Userwrite a review of arcade fire's 2004 album "funeral" in the style of pitchfork
ChatGPTTitle: Arcade Fire's "Funeral" Resonates with a Cathartic Elegance
Rating: 9.7
Arcade Fire's debut album, "Funeral," remains a seismic force in indie rock's landscape, an opulent sonic panorama that intertwines grandiosity with an intimate, emotional urgency. Released in 2004, this Montreal-based collective—helmed by Win Butler and Régine Chassagne—crafted a masterpiece that defies easy categorization, fusing chamber pop, post-rock, and indie sensibilities into a cohesive, cathartic symphony.
The album opens with "Neighborhood #1 (Tunnels)," an expansive track that sets the tone for the album's exploration of loss, nostalgia, and the relentless passage of time. From the outset, "Funeral" stands as a testament to the band's ability to seamlessly weave together disparate elements—joyful and melancholic, bombastic and tender.
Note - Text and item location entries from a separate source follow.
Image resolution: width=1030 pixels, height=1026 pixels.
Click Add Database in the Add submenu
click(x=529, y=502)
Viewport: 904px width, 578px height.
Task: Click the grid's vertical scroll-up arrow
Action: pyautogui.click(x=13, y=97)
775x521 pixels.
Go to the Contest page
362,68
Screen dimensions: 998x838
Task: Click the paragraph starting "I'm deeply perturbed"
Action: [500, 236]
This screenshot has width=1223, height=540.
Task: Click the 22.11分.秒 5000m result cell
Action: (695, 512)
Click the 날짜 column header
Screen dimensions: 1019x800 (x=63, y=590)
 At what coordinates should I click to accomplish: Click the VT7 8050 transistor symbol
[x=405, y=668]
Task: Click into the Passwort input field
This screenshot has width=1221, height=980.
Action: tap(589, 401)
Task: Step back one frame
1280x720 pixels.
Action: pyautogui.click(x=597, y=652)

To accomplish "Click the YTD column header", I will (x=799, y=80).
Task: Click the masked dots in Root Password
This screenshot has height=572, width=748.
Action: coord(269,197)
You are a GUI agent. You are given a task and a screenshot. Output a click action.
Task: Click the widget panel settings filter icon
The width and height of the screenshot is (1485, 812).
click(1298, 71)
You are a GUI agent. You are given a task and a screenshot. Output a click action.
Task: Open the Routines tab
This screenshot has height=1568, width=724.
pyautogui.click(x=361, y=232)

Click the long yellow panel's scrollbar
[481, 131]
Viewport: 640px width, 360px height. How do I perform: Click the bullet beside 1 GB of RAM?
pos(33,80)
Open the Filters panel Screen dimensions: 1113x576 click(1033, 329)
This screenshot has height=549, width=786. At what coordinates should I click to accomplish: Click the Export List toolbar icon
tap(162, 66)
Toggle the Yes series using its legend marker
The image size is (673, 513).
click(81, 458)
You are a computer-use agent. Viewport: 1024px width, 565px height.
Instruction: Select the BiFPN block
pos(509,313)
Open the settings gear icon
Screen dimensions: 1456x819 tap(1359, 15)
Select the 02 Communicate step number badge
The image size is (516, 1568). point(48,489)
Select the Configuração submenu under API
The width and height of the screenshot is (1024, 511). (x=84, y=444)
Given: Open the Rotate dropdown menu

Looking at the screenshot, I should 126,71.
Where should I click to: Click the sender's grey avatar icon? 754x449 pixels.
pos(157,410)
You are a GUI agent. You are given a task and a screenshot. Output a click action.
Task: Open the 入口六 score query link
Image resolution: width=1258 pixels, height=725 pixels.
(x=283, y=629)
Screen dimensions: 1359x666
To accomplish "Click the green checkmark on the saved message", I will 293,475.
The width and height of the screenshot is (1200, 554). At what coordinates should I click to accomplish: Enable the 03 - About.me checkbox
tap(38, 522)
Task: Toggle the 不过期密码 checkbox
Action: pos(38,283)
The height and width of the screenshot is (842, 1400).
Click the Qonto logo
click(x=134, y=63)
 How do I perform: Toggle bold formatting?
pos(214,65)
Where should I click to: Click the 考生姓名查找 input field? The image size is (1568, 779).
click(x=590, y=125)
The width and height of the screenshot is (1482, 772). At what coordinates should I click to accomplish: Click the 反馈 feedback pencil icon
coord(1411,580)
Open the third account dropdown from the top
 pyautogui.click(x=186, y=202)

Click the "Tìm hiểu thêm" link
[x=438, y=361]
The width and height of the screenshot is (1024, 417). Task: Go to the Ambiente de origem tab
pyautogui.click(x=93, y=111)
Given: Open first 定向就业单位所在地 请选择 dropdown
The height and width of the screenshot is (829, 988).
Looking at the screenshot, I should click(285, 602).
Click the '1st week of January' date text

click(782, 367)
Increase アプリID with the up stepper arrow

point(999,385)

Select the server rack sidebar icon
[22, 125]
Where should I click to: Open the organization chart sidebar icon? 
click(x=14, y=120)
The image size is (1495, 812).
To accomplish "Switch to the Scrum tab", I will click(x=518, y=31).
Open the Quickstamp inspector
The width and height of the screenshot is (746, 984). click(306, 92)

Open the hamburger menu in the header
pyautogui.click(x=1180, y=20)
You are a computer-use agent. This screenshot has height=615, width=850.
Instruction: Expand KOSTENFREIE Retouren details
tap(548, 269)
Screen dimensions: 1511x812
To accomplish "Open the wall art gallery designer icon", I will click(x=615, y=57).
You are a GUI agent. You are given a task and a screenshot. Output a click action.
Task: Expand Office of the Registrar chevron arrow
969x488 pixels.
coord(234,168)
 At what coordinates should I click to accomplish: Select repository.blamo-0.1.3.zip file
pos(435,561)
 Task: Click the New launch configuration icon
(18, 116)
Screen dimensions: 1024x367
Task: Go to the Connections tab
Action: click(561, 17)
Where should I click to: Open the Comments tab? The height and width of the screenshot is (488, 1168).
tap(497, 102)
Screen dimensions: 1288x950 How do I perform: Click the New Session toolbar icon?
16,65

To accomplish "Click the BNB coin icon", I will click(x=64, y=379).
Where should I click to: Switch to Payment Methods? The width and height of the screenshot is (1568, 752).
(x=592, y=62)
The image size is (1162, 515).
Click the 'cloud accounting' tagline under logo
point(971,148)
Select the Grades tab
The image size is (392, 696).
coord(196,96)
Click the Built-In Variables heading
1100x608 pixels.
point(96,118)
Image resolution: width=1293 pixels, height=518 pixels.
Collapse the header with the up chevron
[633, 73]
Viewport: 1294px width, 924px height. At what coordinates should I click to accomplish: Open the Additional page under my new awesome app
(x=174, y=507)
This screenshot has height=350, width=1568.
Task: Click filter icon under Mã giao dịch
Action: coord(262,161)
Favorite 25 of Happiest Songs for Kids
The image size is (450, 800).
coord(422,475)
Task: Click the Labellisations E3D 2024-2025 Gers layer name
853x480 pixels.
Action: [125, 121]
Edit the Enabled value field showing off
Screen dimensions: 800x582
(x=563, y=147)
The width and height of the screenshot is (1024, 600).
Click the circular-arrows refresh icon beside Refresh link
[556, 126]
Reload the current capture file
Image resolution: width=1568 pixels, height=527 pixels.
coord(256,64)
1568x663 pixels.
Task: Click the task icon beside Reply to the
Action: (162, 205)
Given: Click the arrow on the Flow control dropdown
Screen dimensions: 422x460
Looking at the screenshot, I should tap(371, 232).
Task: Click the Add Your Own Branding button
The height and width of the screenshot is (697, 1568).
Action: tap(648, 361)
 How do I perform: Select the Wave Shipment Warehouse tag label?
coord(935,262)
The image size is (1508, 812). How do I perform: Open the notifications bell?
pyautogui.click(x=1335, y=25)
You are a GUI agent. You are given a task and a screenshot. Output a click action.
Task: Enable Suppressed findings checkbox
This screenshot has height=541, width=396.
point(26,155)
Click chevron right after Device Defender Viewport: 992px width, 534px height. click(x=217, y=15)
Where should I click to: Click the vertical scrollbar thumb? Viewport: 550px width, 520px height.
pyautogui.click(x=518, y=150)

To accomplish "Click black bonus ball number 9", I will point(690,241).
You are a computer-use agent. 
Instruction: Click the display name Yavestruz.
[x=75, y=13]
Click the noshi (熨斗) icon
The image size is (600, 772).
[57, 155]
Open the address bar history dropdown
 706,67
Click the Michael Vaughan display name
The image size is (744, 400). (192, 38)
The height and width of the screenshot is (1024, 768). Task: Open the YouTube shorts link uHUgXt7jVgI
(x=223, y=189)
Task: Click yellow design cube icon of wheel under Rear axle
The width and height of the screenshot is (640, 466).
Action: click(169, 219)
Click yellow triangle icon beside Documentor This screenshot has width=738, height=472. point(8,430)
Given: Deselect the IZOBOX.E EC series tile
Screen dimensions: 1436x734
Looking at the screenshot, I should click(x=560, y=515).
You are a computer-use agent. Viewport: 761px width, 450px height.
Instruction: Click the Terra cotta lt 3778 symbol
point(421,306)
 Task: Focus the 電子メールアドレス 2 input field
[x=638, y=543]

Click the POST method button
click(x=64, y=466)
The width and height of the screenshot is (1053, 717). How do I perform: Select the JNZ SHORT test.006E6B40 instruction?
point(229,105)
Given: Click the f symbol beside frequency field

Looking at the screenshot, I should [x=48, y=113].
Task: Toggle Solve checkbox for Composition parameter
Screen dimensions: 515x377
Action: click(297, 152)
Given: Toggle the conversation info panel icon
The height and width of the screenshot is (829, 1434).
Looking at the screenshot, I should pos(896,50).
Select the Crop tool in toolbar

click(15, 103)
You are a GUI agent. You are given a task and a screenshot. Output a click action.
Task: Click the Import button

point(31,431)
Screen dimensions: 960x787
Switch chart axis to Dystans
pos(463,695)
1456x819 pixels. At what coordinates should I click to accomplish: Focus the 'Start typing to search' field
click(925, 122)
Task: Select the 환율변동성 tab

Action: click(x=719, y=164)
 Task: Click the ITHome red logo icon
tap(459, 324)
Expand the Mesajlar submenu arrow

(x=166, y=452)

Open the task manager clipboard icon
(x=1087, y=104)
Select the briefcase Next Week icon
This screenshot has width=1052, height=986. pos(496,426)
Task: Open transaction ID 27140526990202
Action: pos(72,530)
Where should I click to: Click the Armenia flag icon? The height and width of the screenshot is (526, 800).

One of the album's most striking qualities is its dynamic range. Tracks like "Neighborhood #2 (Laïka)" and "Une année sans lumière" showcase Arcade Fire's penchant for building tension through orchestral crescendos, only to release it in a torrent of emotion. The arrangements, marked by cascading strings, sprightly pianos, and thunderous percussion, contribute to the album's cinematic quality, painting vivid emotional landscapes.
Lyrically, "Funeral" grapples with mortality, existentialism, and the specter of loss, often tinged with a sense of hope and resilience. The anthemic "Wake Up" encapsulates this ethos, urging listeners to embrace life's uncertainties. Butler's impassioned vocals resonate, infusing each word with a raw authenticity that pierces through the lush instrumentation.
Régine Chassagne's contributions, both vocally and instrumentally, add another layer of complexity to the album. Her ethereal voice shines on tracks like "Haiti" and "In the Backseat," providing a poignant counterpoint to Butler's vocals. The thematic richness extends to the album's title itself—"Funeral"—a nod to the deaths that inspired its creation and a metaphor for the rebirth that follows.
"Funeral" remains a landmark in the indie rock canon, a testament to Arcade Fire's ability to craft a deeply personal yet universally resonant experience. Its enduring influence can be heard in the subsequent wave of bands that sought to replicate its emotional depth and sonic ambition. As the years pass, the album's potency shows no signs of waning, continuing to captivate listeners with its timeless exploration of the human condition. Arcade Fire's "Funeral" is not merely an album; it's a sonic tapestry that etches itself into the very fabric of the listener's soul.
― treeship., Monday, 27 November 2023 01:16 (one year ago)
this honestly sounds like something i would have read in my college newspaper.
it hurts me to think that today's college kids will not feel that it is worth it to opine on their favorite records in this sort of amateurish way, with gushing exuberance and tired metaphors.
i'm serious. the job loss thing is scary. but there is another issue, which is the decline in writing being seen as an important humanistic endeavor. if ai can do it, what's the point. reviewing books and albums for student publications is a big part of how i developed my perspective on the world.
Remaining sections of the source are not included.